▶ Task objective
Wherever the string "Boner" shows up in the records below, return that line.

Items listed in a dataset
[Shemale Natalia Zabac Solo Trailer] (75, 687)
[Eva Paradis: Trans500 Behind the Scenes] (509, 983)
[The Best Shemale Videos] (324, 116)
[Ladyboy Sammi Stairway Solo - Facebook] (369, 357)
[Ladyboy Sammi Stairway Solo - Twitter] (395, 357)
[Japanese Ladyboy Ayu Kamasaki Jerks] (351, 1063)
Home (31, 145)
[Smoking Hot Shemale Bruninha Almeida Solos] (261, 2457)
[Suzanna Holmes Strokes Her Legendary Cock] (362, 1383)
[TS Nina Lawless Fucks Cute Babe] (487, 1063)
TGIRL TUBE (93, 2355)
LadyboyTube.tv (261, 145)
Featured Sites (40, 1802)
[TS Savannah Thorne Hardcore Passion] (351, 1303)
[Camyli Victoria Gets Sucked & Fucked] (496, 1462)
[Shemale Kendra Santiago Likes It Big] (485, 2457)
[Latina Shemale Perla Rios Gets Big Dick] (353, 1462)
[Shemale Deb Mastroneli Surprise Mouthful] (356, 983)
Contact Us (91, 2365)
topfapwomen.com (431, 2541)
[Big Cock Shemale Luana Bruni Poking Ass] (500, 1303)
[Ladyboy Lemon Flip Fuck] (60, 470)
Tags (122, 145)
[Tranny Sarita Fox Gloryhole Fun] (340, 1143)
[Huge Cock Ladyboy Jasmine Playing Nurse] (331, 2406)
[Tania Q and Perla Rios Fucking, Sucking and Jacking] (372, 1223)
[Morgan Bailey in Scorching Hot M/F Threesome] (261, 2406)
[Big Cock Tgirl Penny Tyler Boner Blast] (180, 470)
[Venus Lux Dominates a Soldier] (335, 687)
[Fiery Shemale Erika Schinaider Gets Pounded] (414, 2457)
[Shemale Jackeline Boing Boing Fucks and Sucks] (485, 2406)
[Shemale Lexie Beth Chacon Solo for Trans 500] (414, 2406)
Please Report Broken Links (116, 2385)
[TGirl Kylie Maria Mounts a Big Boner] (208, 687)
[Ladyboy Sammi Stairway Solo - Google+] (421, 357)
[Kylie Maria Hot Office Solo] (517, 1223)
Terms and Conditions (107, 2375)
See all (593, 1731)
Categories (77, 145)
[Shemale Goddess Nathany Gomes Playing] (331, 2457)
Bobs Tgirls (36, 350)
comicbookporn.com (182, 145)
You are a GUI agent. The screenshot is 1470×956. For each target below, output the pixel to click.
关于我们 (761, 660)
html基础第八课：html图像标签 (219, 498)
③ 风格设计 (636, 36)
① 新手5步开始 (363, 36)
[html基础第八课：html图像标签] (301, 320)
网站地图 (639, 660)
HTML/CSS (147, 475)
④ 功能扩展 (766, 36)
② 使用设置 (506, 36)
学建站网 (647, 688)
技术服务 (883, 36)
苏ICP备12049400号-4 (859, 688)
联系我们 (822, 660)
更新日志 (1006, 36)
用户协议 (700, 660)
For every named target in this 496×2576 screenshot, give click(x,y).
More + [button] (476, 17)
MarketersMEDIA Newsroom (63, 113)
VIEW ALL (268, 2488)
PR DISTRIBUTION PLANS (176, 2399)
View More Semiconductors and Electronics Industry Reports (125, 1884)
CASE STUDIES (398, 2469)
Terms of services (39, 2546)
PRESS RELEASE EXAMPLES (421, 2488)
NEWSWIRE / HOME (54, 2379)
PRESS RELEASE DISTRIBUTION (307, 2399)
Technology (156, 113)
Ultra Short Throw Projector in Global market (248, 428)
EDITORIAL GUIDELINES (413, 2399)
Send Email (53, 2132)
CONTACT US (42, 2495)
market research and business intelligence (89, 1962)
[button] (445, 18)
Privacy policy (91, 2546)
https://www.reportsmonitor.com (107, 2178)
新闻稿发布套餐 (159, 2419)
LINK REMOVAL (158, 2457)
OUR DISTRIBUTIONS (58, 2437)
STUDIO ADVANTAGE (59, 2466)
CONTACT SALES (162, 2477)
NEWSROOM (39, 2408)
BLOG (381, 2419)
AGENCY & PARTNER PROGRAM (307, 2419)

▶ Written response
[Big Cock Tgirl Penny Tyler Boner Blast] (180, 470)
[TGirl Kylie Maria Mounts a Big Boner] (208, 687)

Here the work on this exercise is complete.